You’ll also need 3 lumps of oak wood, a chimney starter, a water tray and a temperature probe
1 x 2.5–3kg (5½–6¾lb) whole hogget or lamb shoulder, bone in
50ml (3½ Tbsp) olive oil
3 Tbsp smoked paprika
4 Tbsp crushed coriander seeds
2 Tbsp ground cumin
8 garlic cloves, roughly chopped
50ml (3½ Tbsp) red wine vinegar
sea salt and black pepper
For the buttermilk dressing
100ml (generous 1/3 cup) buttermilk
20ml (1½ Tbsp) white wine vinegar
2 garlic cloves, finely chopped
Lay out a large double layer of foil and place the hogget on top. Rub the meat with the olive oil, season well with salt and pepper, then rub all over with the paprika, coriander and cumin. Rub the garlic all over. Drizzle with the vinegar, then wrap up the foil to completely enclose the hogget. Leave to marinate in the fridge for at least 5 hours or overnight.

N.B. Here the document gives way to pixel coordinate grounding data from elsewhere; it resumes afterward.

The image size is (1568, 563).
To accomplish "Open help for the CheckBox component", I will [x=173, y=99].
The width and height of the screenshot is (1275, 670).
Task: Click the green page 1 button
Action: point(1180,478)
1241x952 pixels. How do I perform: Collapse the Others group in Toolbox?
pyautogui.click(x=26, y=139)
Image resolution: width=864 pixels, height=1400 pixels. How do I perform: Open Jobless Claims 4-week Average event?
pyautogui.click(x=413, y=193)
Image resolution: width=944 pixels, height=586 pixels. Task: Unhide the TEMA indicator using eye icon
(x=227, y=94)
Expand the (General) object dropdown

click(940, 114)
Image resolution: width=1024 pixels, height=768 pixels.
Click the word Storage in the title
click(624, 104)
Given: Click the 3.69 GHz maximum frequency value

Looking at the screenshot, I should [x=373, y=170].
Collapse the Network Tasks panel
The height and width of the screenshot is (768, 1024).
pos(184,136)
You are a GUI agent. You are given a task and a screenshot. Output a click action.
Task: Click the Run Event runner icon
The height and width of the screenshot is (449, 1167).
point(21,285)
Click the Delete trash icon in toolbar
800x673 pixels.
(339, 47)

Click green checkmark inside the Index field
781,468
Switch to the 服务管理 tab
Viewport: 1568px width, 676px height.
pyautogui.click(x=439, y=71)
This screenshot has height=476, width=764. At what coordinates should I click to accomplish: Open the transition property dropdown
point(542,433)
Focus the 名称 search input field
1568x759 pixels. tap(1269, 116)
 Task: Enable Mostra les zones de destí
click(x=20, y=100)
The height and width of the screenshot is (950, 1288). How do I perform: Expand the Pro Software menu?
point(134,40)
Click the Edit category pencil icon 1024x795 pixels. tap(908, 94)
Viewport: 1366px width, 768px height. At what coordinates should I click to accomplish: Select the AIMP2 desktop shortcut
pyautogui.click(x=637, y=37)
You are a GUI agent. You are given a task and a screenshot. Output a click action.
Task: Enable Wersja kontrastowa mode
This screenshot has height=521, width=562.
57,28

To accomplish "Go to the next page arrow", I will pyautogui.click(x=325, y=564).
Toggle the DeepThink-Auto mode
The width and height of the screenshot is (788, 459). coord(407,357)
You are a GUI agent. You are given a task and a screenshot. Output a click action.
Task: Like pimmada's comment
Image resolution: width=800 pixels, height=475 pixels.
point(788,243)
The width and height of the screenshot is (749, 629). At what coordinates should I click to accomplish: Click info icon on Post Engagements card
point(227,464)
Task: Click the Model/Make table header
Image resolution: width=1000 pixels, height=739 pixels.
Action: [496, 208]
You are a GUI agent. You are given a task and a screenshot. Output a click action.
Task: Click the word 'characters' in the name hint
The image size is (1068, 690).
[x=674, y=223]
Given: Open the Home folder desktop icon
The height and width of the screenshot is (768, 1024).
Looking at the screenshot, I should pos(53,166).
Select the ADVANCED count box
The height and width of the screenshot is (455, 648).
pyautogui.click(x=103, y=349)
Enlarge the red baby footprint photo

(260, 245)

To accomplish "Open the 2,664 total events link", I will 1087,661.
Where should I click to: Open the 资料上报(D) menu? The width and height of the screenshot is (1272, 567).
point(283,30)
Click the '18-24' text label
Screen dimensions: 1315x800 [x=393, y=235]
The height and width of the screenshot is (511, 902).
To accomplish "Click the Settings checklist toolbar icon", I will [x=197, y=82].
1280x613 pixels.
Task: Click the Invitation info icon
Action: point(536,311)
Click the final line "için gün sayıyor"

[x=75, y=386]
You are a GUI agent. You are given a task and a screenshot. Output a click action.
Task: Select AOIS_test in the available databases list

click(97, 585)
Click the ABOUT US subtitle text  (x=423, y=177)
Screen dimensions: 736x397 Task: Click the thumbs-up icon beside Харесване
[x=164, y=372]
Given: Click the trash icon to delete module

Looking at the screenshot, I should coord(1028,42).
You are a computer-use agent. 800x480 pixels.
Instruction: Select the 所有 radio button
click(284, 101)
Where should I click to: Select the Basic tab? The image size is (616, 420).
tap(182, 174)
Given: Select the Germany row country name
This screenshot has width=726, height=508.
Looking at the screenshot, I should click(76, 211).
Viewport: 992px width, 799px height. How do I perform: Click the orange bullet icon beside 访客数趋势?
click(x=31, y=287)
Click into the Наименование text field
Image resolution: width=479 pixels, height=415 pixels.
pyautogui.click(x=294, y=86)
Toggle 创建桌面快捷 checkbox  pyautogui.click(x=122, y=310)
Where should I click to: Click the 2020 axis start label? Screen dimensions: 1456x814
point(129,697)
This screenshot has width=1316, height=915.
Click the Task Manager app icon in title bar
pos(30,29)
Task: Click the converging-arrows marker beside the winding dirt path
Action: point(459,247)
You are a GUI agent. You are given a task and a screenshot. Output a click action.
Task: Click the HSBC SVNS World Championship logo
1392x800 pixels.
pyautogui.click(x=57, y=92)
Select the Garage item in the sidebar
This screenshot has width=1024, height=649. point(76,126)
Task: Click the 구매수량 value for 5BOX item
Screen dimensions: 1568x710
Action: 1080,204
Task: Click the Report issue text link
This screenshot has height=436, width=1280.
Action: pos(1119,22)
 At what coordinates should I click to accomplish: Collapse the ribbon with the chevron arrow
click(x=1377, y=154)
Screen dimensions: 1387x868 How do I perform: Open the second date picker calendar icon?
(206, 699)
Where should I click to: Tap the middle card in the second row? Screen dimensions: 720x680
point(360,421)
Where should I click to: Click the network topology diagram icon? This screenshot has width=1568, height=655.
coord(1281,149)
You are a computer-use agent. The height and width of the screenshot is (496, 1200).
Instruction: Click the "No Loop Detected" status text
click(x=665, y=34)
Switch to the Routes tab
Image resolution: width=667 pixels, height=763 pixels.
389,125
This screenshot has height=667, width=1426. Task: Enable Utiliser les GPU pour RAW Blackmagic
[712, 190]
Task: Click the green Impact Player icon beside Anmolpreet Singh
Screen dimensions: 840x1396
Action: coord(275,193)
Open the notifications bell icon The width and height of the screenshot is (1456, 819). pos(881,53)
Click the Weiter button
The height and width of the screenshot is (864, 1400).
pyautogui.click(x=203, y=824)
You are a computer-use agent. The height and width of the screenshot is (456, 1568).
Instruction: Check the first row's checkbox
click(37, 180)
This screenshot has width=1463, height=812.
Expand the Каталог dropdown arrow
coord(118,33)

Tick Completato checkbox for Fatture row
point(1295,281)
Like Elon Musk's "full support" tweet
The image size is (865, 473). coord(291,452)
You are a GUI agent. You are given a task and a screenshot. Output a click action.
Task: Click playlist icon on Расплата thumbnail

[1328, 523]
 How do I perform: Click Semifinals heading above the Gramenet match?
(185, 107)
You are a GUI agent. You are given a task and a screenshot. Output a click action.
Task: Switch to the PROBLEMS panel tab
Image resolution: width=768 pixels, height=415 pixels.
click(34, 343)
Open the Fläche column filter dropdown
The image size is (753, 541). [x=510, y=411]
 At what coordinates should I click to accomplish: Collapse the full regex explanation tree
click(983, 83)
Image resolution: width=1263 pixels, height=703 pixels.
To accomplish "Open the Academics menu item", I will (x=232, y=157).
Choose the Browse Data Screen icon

Light the barbecue and set for direct/indirect cooking. Place the water tray in the direct heat zone and put 2 lumps of wood onto the ashen charcoal to start smoking. Place the meat in the indirect heat zone and close the lid of the barbecue. (The temperature inside the barbecue should be about 180–190°C/350–375°F; regulate with the vents, if needed.) The hogget will take around 4 hours to cook. You need to turn it every hour and, after 2 hours, you’ll need to top up the coals with a fresh batch from the chimney starter and add another lump of wood. Take off the foil for the last hour, to allow the meat to brown and caramelize. The hogget will become incredibly tender and melting: when it can be ‘cut’ with a spoon, it’s ready. To be on the safe side, use the temperature probe to check the internal temperature, which should be around 75°C (167°F).
For the buttermilk dressing, simply whisk together the buttermilk, vinegar and garlic and season well.
Rest the hogget in a warm spot for 30 minutes before serving with the buttermilk dressing. I like to serve this ‘pulled’ into shreds using two forks and then wrapped in Potato and honey flatbreads with a crisp green salad and finely sliced red onions.